=== Provided records ===
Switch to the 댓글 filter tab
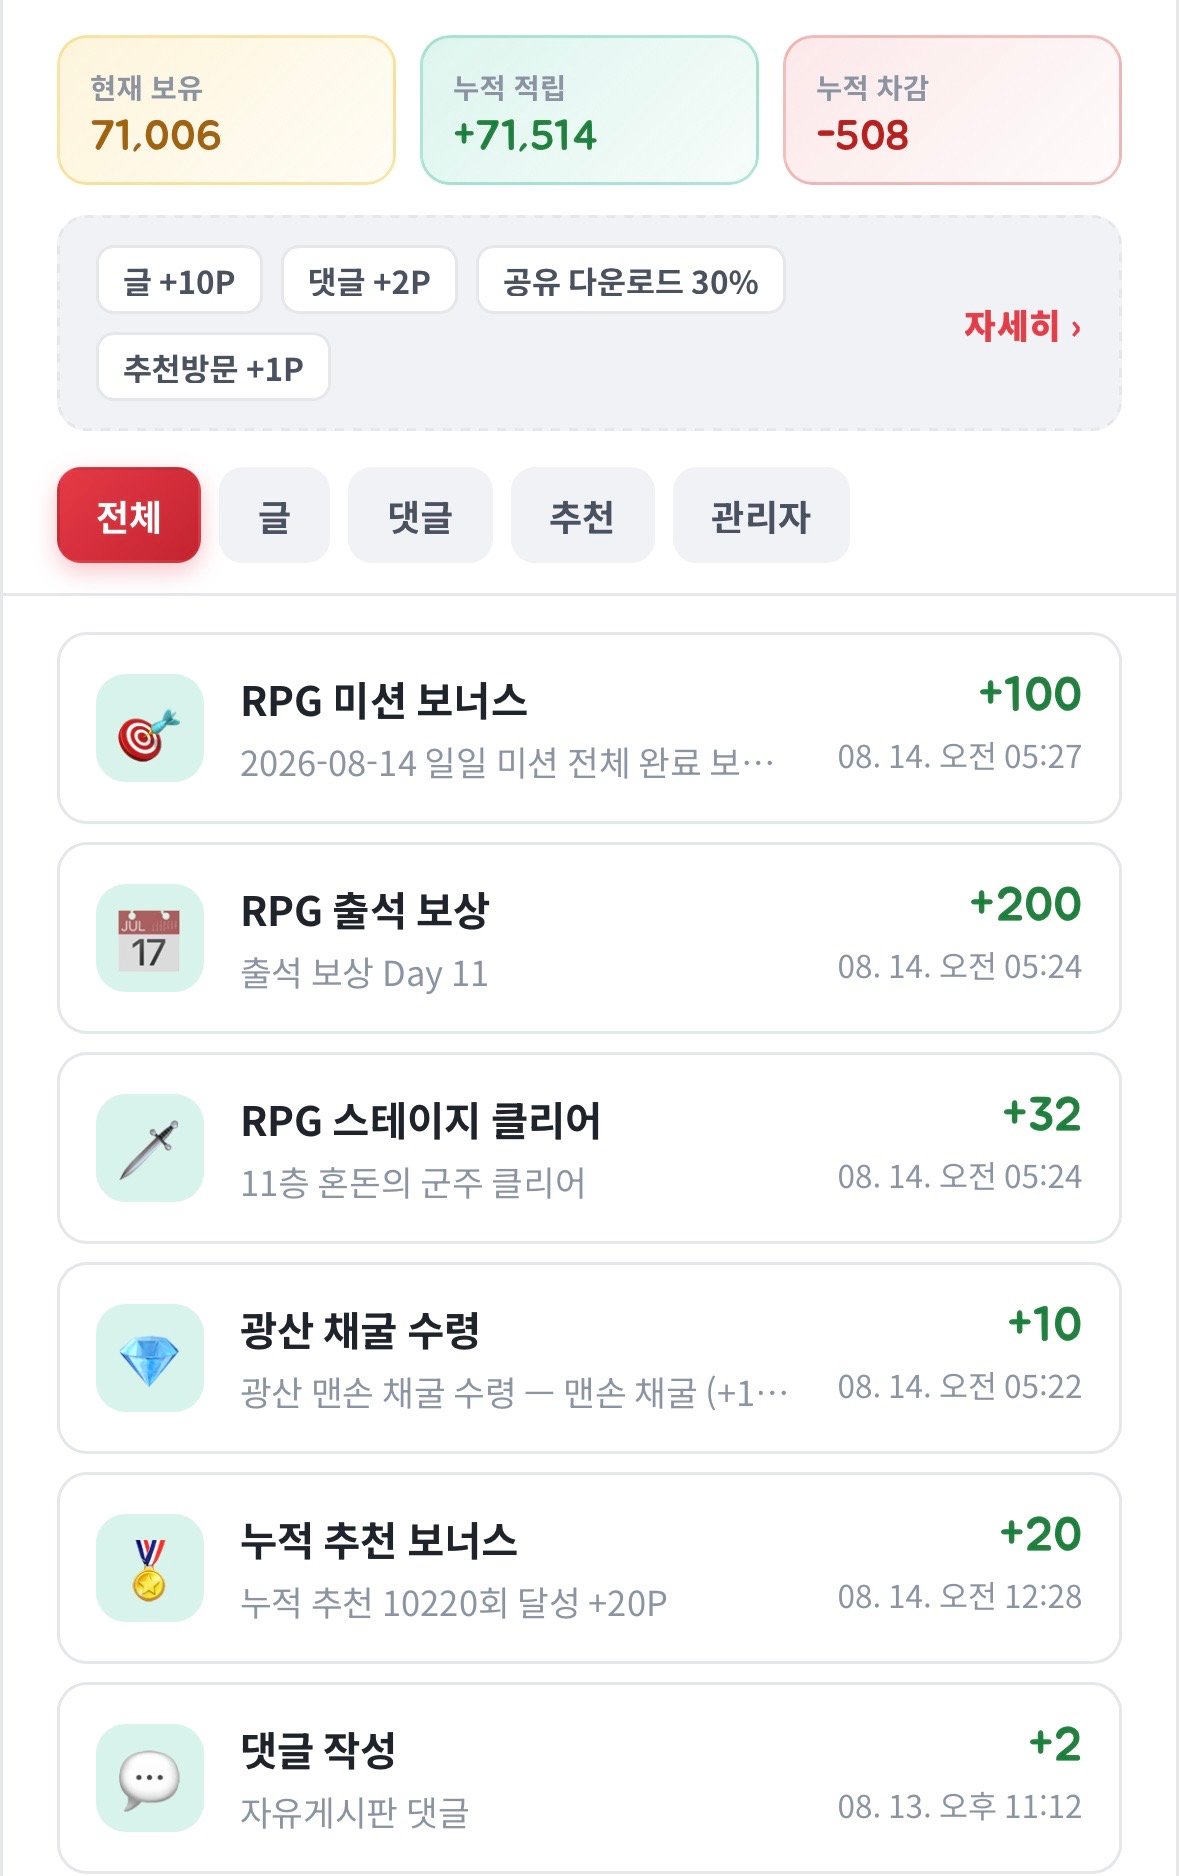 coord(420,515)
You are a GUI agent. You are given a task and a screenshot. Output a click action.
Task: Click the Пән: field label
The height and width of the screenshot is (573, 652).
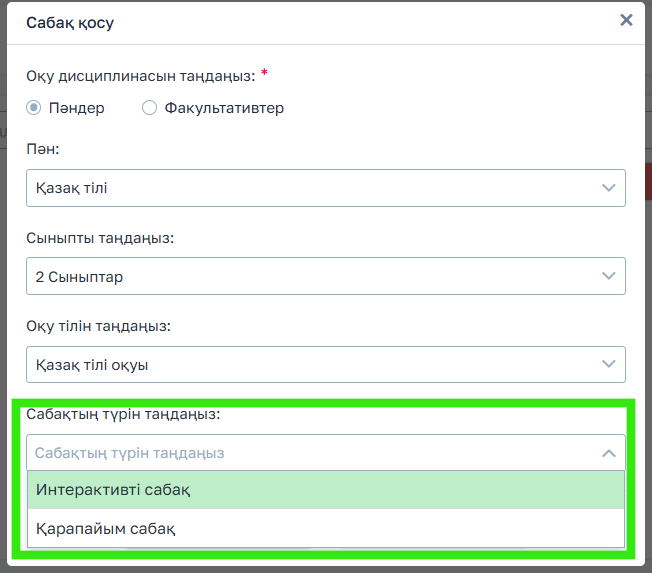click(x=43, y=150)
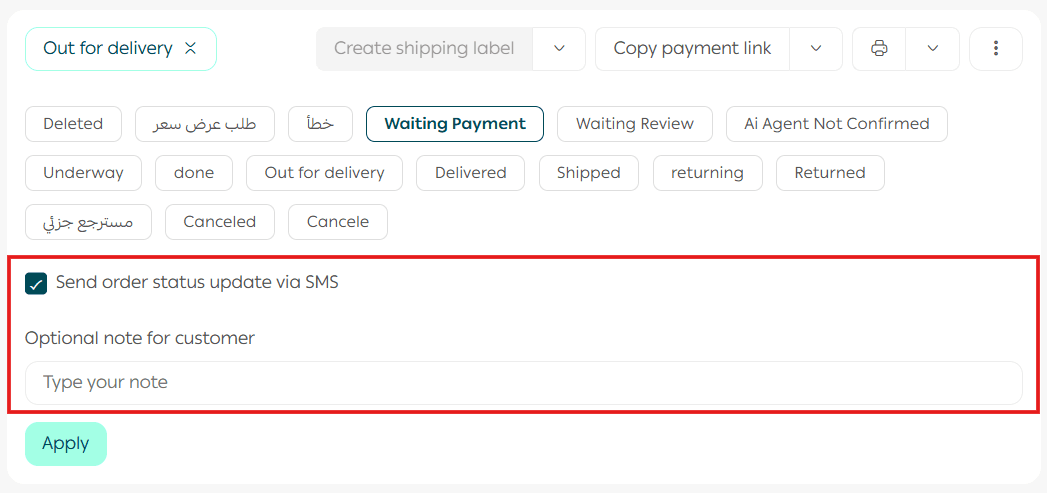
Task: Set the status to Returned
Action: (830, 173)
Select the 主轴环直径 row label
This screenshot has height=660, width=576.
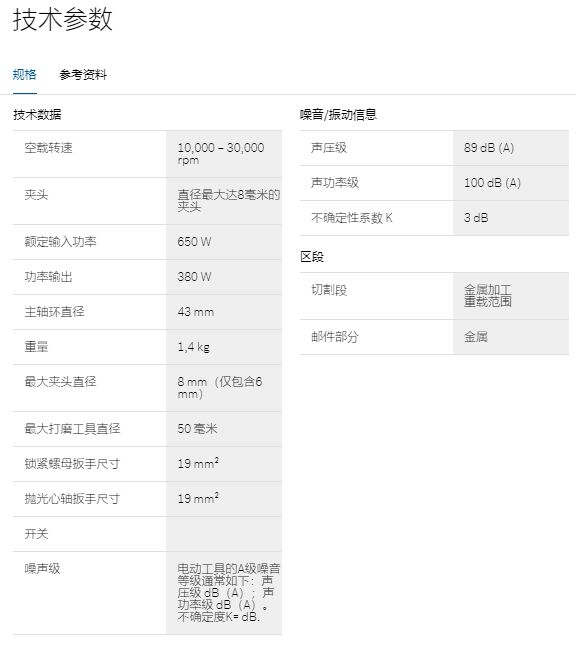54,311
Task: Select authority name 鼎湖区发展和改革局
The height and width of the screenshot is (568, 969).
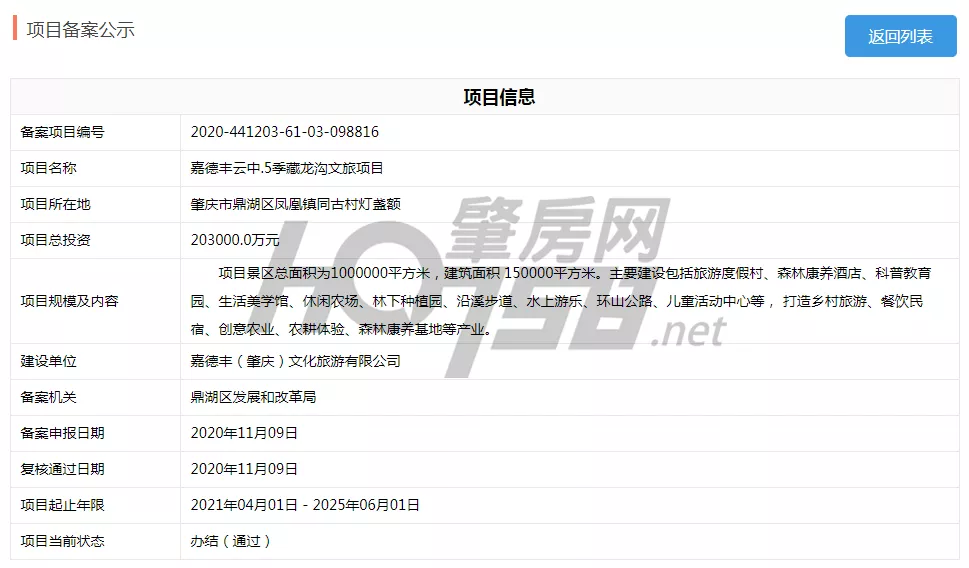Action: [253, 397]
===
**Exercise objective**.
Rewrite all of the lines above, changing every "screenshot" to "screen image" and keeping everything else the same. Omit the pictures from your answer.

**Expected output**.
Switch to the 댓글 filter tab
 coord(420,515)
You are a GUI agent. You are given a task and a screen image. Output a click action.
Task: Click the Пән: field label
The height and width of the screen image is (573, 652).
click(x=43, y=150)
Task: Set the status to Returned
Action: (830, 173)
Select the 主轴环直径 row label
This screen image has height=660, width=576.
54,311
Task: Select authority name 鼎湖区发展和改革局
The height and width of the screen image is (568, 969).
Action: [253, 397]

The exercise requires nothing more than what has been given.